Convert the listing below into a JSON list of strings, with each line of the listing as one string. Leave out the blank lines.

------------------------------------

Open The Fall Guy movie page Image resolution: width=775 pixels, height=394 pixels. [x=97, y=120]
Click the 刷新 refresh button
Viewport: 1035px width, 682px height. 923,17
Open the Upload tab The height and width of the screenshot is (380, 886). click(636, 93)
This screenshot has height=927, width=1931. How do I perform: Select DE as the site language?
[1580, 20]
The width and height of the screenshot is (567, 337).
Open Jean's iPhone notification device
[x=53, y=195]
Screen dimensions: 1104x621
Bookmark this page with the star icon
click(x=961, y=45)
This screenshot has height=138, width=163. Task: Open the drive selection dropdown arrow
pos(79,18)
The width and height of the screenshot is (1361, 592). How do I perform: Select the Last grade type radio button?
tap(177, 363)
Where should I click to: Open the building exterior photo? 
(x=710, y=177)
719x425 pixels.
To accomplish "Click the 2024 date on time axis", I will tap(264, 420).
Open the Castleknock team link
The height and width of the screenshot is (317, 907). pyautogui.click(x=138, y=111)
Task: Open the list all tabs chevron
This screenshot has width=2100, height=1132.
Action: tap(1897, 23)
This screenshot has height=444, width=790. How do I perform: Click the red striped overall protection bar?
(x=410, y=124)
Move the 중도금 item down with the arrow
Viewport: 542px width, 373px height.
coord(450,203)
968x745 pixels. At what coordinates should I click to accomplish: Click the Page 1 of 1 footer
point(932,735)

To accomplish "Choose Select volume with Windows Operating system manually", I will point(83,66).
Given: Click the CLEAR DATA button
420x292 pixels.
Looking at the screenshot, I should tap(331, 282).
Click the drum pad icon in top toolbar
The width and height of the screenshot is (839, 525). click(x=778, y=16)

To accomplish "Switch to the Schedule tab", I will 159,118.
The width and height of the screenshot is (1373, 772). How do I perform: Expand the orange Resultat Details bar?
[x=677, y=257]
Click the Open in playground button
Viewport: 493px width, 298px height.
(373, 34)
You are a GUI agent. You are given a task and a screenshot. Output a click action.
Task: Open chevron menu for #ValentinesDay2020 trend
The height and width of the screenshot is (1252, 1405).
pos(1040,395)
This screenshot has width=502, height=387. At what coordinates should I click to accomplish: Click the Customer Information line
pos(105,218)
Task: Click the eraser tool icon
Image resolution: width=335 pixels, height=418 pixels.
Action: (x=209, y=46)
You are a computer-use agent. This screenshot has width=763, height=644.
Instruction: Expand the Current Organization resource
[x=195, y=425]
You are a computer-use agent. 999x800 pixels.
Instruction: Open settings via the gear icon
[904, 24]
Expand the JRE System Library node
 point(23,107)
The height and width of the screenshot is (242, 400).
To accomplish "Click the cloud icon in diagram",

------------------------------------

Reply to the exercise.
[
  "Open The Fall Guy movie page Image resolution: width=775 pixels, height=394 pixels. [x=97, y=120]",
  "Click the 刷新 refresh button",
  "Viewport: 1035px width, 682px height. 923,17",
  "Open the Upload tab The height and width of the screenshot is (380, 886). click(636, 93)",
  "This screenshot has height=927, width=1931. How do I perform: Select DE as the site language?",
  "[1580, 20]",
  "The width and height of the screenshot is (567, 337).",
  "Open Jean's iPhone notification device",
  "[x=53, y=195]",
  "Screen dimensions: 1104x621",
  "Bookmark this page with the star icon",
  "click(x=961, y=45)",
  "This screenshot has height=138, width=163. Task: Open the drive selection dropdown arrow",
  "pos(79,18)",
  "The width and height of the screenshot is (1361, 592). How do I perform: Select the Last grade type radio button?",
  "tap(177, 363)",
  "Where should I click to: Open the building exterior photo? ",
  "(x=710, y=177)",
  "719x425 pixels.",
  "To accomplish \"Click the 2024 date on time axis\", I will tap(264, 420).",
  "Open the Castleknock team link",
  "The height and width of the screenshot is (317, 907). pyautogui.click(x=138, y=111)",
  "Task: Open the list all tabs chevron",
  "This screenshot has width=2100, height=1132.",
  "Action: tap(1897, 23)",
  "This screenshot has height=444, width=790. How do I perform: Click the red striped overall protection bar?",
  "(x=410, y=124)",
  "Move the 중도금 item down with the arrow",
  "Viewport: 542px width, 373px height.",
  "coord(450,203)",
  "968x745 pixels. At what coordinates should I click to accomplish: Click the Page 1 of 1 footer",
  "point(932,735)",
  "To accomplish \"Choose Select volume with Windows Operating system manually\", I will point(83,66).",
  "Given: Click the CLEAR DATA button",
  "420x292 pixels.",
  "Looking at the screenshot, I should tap(331, 282).",
  "Click the drum pad icon in top toolbar",
  "The width and height of the screenshot is (839, 525). click(x=778, y=16)",
  "To accomplish \"Switch to the Schedule tab\", I will 159,118.",
  "The width and height of the screenshot is (1373, 772). How do I perform: Expand the orange Resultat Details bar?",
  "[x=677, y=257]",
  "Click the Open in playground button",
  "Viewport: 493px width, 298px height.",
  "(373, 34)",
  "You are a GUI agent. You are given a task and a screenshot. Output a click action.",
  "Task: Open chevron menu for #ValentinesDay2020 trend",
  "The height and width of the screenshot is (1252, 1405).",
  "pos(1040,395)",
  "This screenshot has width=502, height=387. At what coordinates should I click to accomplish: Click the Customer Information line",
  "pos(105,218)",
  "Task: Click the eraser tool icon",
  "Image resolution: width=335 pixels, height=418 pixels.",
  "Action: (x=209, y=46)",
  "You are a computer-use agent. This screenshot has width=763, height=644.",
  "Instruction: Expand the Current Organization resource",
  "[x=195, y=425]",
  "You are a computer-use agent. 999x800 pixels.",
  "Instruction: Open settings via the gear icon",
  "[904, 24]",
  "Expand the JRE System Library node",
  " point(23,107)",
  "The height and width of the screenshot is (242, 400).",
  "To accomplish \"Click the cloud icon in diagram\","
]